The American side answered without words. On Saturday morning, Witkoff, Kushner, and U.S. Central Command commander Adm. Brad Cooper visited the USS Abraham Lincoln in the Arabian Sea. Witkoff posted on X that they met with:
"The brave sailors and Marines aboard the USS Abraham Lincoln, her strike group, and Carrier Air Wing 9 who are keeping us safe and upholding President Trump's message of peace through strength."
He added that they observed live flight operations and spoke with the pilot who:
"Downed an Iranian drone that approached the carrier without clear intent."
That incident — an Iranian drone intercepted near a U.S. carrier — received little mainstream attention. It should. When you're negotiating with a country whose drones are probing your naval assets, the conversation about "defensive" capabilities takes on a different character.
What Wednesday means
Netanyahu requested that this meeting be moved up. That urgency matters. Israeli officials remain skeptical that any deal emerging from the current track will adequately address the threats they face — and the last 72 hours explain why.
Consider the sequence:
- Iran unveils an underground missile city
- Iran's foreign minister declares missiles off the table
- Iran refuses to halt enrichment or export fissile material
- Regime-aligned media publishes a multi-front war blueprint
- An Iranian drone probes a U.S. carrier group
And then Tehran says it wants a deal that works for "all sides."
Netanyahu is flying to Washington to make sure the definition of "all sides" doesn't shrink to fit Iran's comfort zone. The lesson of the Obama-era Iran deal — which sidelined missiles entirely and sunset its own restrictions — is still fresh. Israel paid the price for that diplomatic convenience during last summer's war with Iran.

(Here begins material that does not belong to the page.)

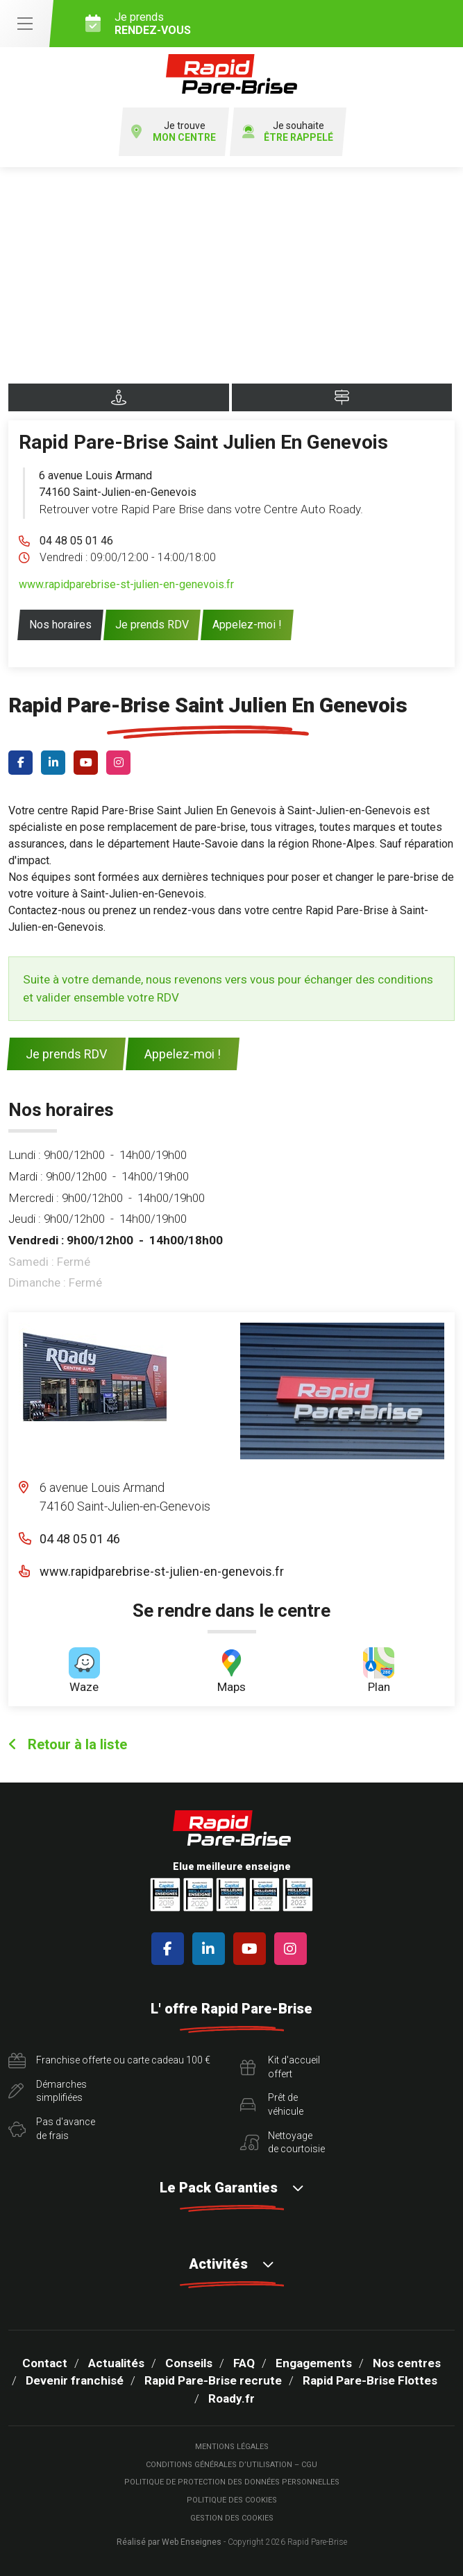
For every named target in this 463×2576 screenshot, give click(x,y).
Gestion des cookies (231, 2518)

The Trump administration's posture is fundamentally different. Expanded sanctions, carrier deployments, and a diplomatic team that visits a strike group the morning after talks — none of this is ambiguous. But Netanyahu wants the architecture of any agreement to match the rhetoric. Missiles in. Proxies in. Enrichment addressed honestly. No elegant frameworks that leave the regime's tools of war untouched.

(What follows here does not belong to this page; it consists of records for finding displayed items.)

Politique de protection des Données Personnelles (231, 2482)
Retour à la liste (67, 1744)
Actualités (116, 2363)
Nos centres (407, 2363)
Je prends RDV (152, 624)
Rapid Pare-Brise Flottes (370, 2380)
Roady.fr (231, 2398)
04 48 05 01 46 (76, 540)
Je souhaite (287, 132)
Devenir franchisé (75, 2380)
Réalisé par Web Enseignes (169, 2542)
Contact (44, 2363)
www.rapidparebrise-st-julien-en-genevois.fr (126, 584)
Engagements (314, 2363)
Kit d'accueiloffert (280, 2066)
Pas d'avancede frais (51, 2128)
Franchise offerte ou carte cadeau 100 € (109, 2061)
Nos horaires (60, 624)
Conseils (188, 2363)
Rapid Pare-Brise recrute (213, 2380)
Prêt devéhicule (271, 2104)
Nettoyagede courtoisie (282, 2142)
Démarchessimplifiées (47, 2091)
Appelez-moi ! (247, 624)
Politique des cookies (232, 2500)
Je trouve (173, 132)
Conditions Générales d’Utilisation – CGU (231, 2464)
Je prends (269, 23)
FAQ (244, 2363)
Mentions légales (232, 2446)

Iran's leadership is wiring money out of the country. Its foreign minister is drawing red lines he may not be able to hold. And the Prime Minister of Israel is boarding a plane to Washington to make sure this moment doesn't get wasted on a deal that solves nothing.
Wednesday will tell us whether the pressure translates into something real — or whether Tehran's stalling runs out the clock once more.